--- REQUIRED TASK ---
Please extract every line of the records below that contains the word "Instruction".

[Item coordinate data]
* Start *
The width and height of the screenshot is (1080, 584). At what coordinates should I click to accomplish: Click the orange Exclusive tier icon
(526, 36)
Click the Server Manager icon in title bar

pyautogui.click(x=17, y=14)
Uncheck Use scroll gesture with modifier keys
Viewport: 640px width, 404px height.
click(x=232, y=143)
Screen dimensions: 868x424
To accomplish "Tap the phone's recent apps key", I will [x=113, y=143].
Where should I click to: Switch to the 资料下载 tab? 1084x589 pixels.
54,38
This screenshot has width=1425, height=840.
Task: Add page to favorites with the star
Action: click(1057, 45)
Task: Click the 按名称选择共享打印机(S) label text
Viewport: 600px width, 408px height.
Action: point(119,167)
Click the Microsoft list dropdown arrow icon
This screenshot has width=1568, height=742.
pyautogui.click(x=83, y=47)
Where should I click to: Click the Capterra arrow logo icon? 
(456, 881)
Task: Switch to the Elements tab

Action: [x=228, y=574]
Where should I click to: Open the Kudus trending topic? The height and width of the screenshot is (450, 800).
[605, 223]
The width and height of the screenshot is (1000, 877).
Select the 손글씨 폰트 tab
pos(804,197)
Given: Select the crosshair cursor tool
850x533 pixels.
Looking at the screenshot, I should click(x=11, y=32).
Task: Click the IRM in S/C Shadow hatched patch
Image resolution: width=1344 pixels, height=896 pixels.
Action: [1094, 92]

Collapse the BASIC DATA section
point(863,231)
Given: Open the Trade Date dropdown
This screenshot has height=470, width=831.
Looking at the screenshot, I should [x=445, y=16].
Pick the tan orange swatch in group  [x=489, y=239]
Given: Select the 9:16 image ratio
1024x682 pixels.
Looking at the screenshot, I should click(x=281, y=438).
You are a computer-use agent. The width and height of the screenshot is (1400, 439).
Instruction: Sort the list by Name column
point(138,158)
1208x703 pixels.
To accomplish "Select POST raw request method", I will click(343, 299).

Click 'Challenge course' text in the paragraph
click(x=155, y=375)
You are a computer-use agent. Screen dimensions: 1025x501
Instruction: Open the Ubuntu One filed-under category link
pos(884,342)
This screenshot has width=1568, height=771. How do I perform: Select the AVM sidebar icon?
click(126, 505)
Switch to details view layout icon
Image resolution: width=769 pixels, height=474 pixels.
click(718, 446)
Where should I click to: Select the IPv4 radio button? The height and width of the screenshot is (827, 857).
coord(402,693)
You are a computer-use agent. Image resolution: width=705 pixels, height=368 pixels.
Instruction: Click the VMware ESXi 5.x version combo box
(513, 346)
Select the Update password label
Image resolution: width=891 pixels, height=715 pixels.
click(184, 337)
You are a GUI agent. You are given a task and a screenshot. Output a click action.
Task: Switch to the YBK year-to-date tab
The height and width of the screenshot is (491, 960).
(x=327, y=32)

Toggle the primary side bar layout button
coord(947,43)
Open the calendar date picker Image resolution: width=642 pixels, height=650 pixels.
* End *
--- FINISHED TASK ---
Instruction: Sort the list by Name column
Instruction: Open the Ubuntu One filed-under category link
Instruction: Click the VMware ESXi 5.x version combo box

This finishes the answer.